"What no wife of a writer can ever understand is that a writer is working when he's staring out of the window." - Burton Rascoe
Luckily I have a husband who does understand. Usually all it takes is an, “I'm working.” and ta-da, instant alone time! He's awesome.
It's often hard to find alone time, especially if you have a family of your own. For instance, I am a stay-at-home mom. Well, how hard can it be for me? All I do is watch soap operas and eat bon-bons while the child plays in the street, yes? Nope. I get up at 6 am every day, about an hour before he rises, and go to bed between 11 and 12. Between 6 and 7 I work out; between 7 am and 8 pm I am caring for the toddler, doing 100% of the housework and cooking, tending the garden, doing the shopping, going to the playground/story time/the library etc. My son has very strict limits on his TV time and computer use, so I get an hour a day while he is awake, tops, to clean the house/wash dishes/write blog posts.
After he goes to bed there is laundry to fold, dishes to wash, a (charming and funny) husband to converse with, and the ever-present lure of that modern Charybdis, the Internet, to pluck at my mind.

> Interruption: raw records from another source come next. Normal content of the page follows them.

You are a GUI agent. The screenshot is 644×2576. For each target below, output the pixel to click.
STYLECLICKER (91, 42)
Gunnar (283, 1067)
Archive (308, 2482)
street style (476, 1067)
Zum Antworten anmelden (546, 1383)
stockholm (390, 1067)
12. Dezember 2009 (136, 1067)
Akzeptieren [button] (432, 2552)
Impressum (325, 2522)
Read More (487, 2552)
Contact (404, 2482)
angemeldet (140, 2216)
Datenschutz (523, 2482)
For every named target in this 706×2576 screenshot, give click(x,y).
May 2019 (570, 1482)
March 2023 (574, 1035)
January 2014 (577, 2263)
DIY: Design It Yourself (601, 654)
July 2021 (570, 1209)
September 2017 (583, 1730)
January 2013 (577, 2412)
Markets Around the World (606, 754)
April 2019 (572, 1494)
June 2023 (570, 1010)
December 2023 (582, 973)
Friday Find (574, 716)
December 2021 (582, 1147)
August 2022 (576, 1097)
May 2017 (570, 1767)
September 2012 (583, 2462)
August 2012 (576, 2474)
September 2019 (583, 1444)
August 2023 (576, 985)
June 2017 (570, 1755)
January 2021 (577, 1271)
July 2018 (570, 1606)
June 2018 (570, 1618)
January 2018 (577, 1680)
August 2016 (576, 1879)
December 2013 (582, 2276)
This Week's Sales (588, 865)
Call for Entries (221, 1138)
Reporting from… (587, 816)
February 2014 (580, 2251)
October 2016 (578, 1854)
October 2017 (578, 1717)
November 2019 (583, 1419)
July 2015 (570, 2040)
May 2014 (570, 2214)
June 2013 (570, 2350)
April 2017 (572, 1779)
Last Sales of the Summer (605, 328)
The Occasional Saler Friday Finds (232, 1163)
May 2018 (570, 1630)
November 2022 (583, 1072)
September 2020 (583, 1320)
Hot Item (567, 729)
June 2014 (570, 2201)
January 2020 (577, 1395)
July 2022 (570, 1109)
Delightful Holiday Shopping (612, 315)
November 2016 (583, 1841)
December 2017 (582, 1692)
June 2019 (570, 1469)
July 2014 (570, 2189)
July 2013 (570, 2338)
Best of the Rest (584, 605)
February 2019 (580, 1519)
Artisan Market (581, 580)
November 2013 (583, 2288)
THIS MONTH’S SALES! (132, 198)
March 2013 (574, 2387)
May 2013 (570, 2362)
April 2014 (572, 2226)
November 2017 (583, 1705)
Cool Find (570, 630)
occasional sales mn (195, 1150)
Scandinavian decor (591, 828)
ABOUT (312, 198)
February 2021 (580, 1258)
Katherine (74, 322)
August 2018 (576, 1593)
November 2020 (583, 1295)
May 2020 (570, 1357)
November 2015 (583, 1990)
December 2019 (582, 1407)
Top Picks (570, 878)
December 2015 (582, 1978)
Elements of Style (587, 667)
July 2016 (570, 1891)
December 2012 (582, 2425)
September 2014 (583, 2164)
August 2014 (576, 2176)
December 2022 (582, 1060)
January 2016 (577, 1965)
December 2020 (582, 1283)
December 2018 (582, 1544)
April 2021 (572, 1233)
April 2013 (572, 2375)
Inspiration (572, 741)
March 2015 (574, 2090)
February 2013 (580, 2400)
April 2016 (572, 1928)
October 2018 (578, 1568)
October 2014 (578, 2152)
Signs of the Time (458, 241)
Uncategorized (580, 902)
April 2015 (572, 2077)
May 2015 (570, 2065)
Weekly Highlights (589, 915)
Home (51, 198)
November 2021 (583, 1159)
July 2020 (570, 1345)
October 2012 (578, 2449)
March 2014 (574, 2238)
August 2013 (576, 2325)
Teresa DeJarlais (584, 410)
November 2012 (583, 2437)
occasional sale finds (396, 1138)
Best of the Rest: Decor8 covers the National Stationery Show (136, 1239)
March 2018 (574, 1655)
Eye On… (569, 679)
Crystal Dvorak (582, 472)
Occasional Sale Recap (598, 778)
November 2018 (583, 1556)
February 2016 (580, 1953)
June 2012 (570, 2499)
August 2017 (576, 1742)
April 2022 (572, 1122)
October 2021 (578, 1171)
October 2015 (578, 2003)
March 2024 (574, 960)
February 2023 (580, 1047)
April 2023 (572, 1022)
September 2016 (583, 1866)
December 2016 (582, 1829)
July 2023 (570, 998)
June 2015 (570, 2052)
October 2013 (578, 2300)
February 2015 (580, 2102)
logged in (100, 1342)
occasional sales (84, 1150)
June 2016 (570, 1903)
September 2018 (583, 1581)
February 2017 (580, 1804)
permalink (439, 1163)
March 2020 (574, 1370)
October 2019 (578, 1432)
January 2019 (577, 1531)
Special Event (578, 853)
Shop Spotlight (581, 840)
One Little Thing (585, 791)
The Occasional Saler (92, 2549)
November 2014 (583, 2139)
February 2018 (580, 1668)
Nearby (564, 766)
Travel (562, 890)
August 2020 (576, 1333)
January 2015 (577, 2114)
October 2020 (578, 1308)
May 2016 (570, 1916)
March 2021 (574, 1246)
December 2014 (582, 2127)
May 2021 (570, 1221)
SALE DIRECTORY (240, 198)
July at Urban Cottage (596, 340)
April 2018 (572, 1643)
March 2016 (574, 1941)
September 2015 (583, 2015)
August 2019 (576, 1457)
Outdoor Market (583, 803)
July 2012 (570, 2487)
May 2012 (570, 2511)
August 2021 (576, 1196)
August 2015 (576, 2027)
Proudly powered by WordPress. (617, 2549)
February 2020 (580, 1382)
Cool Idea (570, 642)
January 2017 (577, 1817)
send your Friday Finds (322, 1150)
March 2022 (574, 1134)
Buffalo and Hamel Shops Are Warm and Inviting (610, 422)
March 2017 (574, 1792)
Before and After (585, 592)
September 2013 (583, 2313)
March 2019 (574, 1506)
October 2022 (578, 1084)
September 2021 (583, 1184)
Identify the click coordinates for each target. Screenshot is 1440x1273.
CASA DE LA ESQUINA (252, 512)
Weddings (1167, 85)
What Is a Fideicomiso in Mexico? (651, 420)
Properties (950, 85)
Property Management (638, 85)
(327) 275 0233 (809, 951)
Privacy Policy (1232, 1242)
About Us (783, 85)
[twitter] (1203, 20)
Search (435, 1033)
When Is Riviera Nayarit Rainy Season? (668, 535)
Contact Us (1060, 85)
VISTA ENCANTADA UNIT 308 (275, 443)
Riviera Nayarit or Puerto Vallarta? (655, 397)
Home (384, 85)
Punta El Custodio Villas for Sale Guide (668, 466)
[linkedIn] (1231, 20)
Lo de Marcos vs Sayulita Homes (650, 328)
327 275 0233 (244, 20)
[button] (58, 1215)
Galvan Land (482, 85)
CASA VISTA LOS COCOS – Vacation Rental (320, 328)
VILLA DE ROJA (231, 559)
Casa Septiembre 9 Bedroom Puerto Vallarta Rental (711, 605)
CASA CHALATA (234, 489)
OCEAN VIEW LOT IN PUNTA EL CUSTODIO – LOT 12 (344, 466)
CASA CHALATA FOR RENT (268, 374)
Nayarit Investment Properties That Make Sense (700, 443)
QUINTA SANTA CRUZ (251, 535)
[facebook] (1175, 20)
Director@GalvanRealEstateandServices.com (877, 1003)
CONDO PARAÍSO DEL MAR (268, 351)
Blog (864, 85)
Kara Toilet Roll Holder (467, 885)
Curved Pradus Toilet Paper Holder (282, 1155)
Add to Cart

Not to mention that by 8 I am usually so tired I have to force myself to pick up a pen and face that blank sheet of paper.
But then I think of Stephen King. I am not a huge fan of his work, but I recommend his sharp, useful, honest memoir On Writing to anyone who wants to write anything, ever. King wrote his first novel, Carrie, after a long day of teaching and grading papers, after his kids were in bed, while sitting in the laundry room. I at least have a desk and my kid goes to bed at a reasonable time. If King can do it, so can I.
I write all day, really, despite my duties (or because of them; being a stay-at-home mom is simultaneously the most challenging and most boring job I have ever had). I feel that I do the real work while staring out the window- or digging in the garden, making monster masks out of paper plates, listening to the children's librarian read some book that fits today's story time theme- and the actual writing is just the drudge bit. I am not a fast writer, particularly because of my need to write longhand first, but I get it done. When I worked full-time, I always spent at least 30 minutes of my lunch break writing. Now I don't get lunch breaks (or sick days, or time off) so I do what I can.
I don't believe people who say they want to write but have no time. As my husband told me once, everyone has time to do whatever they want; it's a matter of priorities. If learning to crochet is that important, you'll give up something else- watching a movie or washing the dishes- to do it. Same with writing. My house isn't a showplace, but I'm published. My husband wants a happy, productive wife more than he wants organized cupboards. I wouldn't have married him otherwise.
It's hard to be a part-time writer in a full-time world, but not impossible. Lots of people do it. If you really want to, you can too.